INPUT:
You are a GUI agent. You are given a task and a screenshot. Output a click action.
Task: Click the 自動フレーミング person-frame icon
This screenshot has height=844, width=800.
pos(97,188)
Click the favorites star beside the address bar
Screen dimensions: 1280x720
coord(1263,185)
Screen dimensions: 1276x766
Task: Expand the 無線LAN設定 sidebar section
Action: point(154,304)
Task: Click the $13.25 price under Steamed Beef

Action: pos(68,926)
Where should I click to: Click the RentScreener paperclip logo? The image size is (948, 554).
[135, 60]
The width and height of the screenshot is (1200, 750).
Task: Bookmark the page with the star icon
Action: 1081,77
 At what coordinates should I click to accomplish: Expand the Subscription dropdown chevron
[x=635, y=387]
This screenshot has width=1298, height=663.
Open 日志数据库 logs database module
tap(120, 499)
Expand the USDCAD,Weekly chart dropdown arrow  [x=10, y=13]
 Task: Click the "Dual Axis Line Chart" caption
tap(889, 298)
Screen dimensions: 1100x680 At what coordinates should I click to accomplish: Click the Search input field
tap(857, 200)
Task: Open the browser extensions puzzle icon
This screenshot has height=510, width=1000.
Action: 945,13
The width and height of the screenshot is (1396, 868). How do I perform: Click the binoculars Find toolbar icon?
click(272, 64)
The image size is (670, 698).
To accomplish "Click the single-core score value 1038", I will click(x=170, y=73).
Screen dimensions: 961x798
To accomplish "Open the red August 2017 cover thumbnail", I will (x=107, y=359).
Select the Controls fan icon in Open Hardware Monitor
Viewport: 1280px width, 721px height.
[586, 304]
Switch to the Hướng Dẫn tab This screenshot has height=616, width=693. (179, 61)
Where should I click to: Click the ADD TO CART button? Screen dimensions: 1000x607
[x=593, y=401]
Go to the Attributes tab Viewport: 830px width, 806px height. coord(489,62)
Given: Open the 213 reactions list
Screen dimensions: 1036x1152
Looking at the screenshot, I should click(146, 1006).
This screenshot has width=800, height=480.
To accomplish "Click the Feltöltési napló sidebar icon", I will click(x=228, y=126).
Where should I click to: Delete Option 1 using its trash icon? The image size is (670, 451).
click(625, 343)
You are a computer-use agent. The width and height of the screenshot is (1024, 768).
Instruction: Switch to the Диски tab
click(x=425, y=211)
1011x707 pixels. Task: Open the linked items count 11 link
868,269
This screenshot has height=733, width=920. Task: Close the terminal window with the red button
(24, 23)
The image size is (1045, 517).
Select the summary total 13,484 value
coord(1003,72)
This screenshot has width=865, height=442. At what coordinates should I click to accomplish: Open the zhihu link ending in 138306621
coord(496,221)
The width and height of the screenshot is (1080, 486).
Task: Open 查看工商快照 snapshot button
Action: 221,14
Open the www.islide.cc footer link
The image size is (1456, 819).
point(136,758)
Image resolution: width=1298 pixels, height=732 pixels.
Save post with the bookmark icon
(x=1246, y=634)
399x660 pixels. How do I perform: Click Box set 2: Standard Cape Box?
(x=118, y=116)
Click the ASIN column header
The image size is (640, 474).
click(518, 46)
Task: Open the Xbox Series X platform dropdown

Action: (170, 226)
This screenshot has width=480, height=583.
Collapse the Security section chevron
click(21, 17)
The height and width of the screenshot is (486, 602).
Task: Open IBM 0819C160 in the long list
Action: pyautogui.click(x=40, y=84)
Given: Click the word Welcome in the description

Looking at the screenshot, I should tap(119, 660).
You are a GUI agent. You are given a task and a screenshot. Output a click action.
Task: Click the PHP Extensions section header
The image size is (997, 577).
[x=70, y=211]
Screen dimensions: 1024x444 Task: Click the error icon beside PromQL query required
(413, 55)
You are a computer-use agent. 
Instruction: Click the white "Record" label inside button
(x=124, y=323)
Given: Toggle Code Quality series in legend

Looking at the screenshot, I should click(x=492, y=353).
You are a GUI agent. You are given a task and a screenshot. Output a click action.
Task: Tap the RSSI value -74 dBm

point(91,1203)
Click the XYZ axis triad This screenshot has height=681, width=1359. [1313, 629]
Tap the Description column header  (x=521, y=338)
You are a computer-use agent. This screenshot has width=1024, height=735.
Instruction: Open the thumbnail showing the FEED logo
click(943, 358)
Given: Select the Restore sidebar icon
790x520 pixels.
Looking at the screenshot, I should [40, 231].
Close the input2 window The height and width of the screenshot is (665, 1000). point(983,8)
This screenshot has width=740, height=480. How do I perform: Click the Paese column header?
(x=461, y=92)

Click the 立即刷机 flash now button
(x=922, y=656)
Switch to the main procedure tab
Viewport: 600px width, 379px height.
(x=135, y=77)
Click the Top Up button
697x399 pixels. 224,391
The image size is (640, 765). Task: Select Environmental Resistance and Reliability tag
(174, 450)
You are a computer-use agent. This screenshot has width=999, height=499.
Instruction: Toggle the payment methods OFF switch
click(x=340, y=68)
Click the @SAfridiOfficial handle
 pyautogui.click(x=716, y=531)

WHAT YOU ARE ASKED TO DO: Could the data above be set down exactly, in full?

SOLUTION FOR THIS TASK:
You are a GUI agent. You are given a task and a screenshot. Output a click action.
Task: Click the 自動フレーミング person-frame icon
This screenshot has height=844, width=800.
pos(97,188)
Click the favorites star beside the address bar
Screen dimensions: 1280x720
coord(1263,185)
Screen dimensions: 1276x766
Task: Expand the 無線LAN設定 sidebar section
Action: point(154,304)
Task: Click the $13.25 price under Steamed Beef

Action: pos(68,926)
Where should I click to: Click the RentScreener paperclip logo? The image size is (948, 554).
[135, 60]
The width and height of the screenshot is (1200, 750).
Task: Bookmark the page with the star icon
Action: 1081,77
 At what coordinates should I click to accomplish: Expand the Subscription dropdown chevron
[x=635, y=387]
This screenshot has width=1298, height=663.
Open 日志数据库 logs database module
tap(120, 499)
Expand the USDCAD,Weekly chart dropdown arrow  [x=10, y=13]
 Task: Click the "Dual Axis Line Chart" caption
tap(889, 298)
Screen dimensions: 1100x680 At what coordinates should I click to accomplish: Click the Search input field
tap(857, 200)
Task: Open the browser extensions puzzle icon
This screenshot has height=510, width=1000.
Action: 945,13
The width and height of the screenshot is (1396, 868). How do I perform: Click the binoculars Find toolbar icon?
click(272, 64)
The image size is (670, 698).
To accomplish "Click the single-core score value 1038", I will click(x=170, y=73).
Screen dimensions: 961x798
To accomplish "Open the red August 2017 cover thumbnail", I will (x=107, y=359).
Select the Controls fan icon in Open Hardware Monitor
Viewport: 1280px width, 721px height.
[586, 304]
Switch to the Hướng Dẫn tab This screenshot has height=616, width=693. (179, 61)
Where should I click to: Click the ADD TO CART button? Screen dimensions: 1000x607
[x=593, y=401]
Go to the Attributes tab Viewport: 830px width, 806px height. coord(489,62)
Given: Open the 213 reactions list
Screen dimensions: 1036x1152
Looking at the screenshot, I should click(146, 1006).
This screenshot has width=800, height=480.
To accomplish "Click the Feltöltési napló sidebar icon", I will click(x=228, y=126).
Where should I click to: Delete Option 1 using its trash icon? The image size is (670, 451).
click(625, 343)
You are a computer-use agent. The width and height of the screenshot is (1024, 768).
Instruction: Switch to the Диски tab
click(x=425, y=211)
1011x707 pixels. Task: Open the linked items count 11 link
868,269
This screenshot has height=733, width=920. Task: Close the terminal window with the red button
(24, 23)
The image size is (1045, 517).
Select the summary total 13,484 value
coord(1003,72)
This screenshot has width=865, height=442. At what coordinates should I click to accomplish: Open the zhihu link ending in 138306621
coord(496,221)
The width and height of the screenshot is (1080, 486).
Task: Open 查看工商快照 snapshot button
Action: 221,14
Open the www.islide.cc footer link
The image size is (1456, 819).
point(136,758)
Image resolution: width=1298 pixels, height=732 pixels.
Save post with the bookmark icon
(x=1246, y=634)
399x660 pixels. How do I perform: Click Box set 2: Standard Cape Box?
(x=118, y=116)
Click the ASIN column header
The image size is (640, 474).
click(518, 46)
Task: Open the Xbox Series X platform dropdown

Action: (170, 226)
This screenshot has width=480, height=583.
Collapse the Security section chevron
click(21, 17)
The height and width of the screenshot is (486, 602).
Task: Open IBM 0819C160 in the long list
Action: pyautogui.click(x=40, y=84)
Given: Click the word Welcome in the description

Looking at the screenshot, I should tap(119, 660).
You are a GUI agent. You are given a task and a screenshot. Output a click action.
Task: Click the PHP Extensions section header
The image size is (997, 577).
[x=70, y=211]
Screen dimensions: 1024x444 Task: Click the error icon beside PromQL query required
(413, 55)
You are a computer-use agent. 
Instruction: Click the white "Record" label inside button
(x=124, y=323)
Given: Toggle Code Quality series in legend

Looking at the screenshot, I should click(x=492, y=353).
You are a GUI agent. You are given a task and a screenshot. Output a click action.
Task: Tap the RSSI value -74 dBm

point(91,1203)
Click the XYZ axis triad This screenshot has height=681, width=1359. [1313, 629]
Tap the Description column header  (x=521, y=338)
You are a computer-use agent. This screenshot has width=1024, height=735.
Instruction: Open the thumbnail showing the FEED logo
click(943, 358)
Given: Select the Restore sidebar icon
790x520 pixels.
Looking at the screenshot, I should [40, 231].
Close the input2 window The height and width of the screenshot is (665, 1000). point(983,8)
This screenshot has width=740, height=480. How do I perform: Click the Paese column header?
(x=461, y=92)

Click the 立即刷机 flash now button
(x=922, y=656)
Switch to the main procedure tab
Viewport: 600px width, 379px height.
(x=135, y=77)
Click the Top Up button
697x399 pixels. 224,391
The image size is (640, 765). Task: Select Environmental Resistance and Reliability tag
(174, 450)
You are a computer-use agent. This screenshot has width=999, height=499.
Instruction: Toggle the payment methods OFF switch
click(x=340, y=68)
Click the @SAfridiOfficial handle
 pyautogui.click(x=716, y=531)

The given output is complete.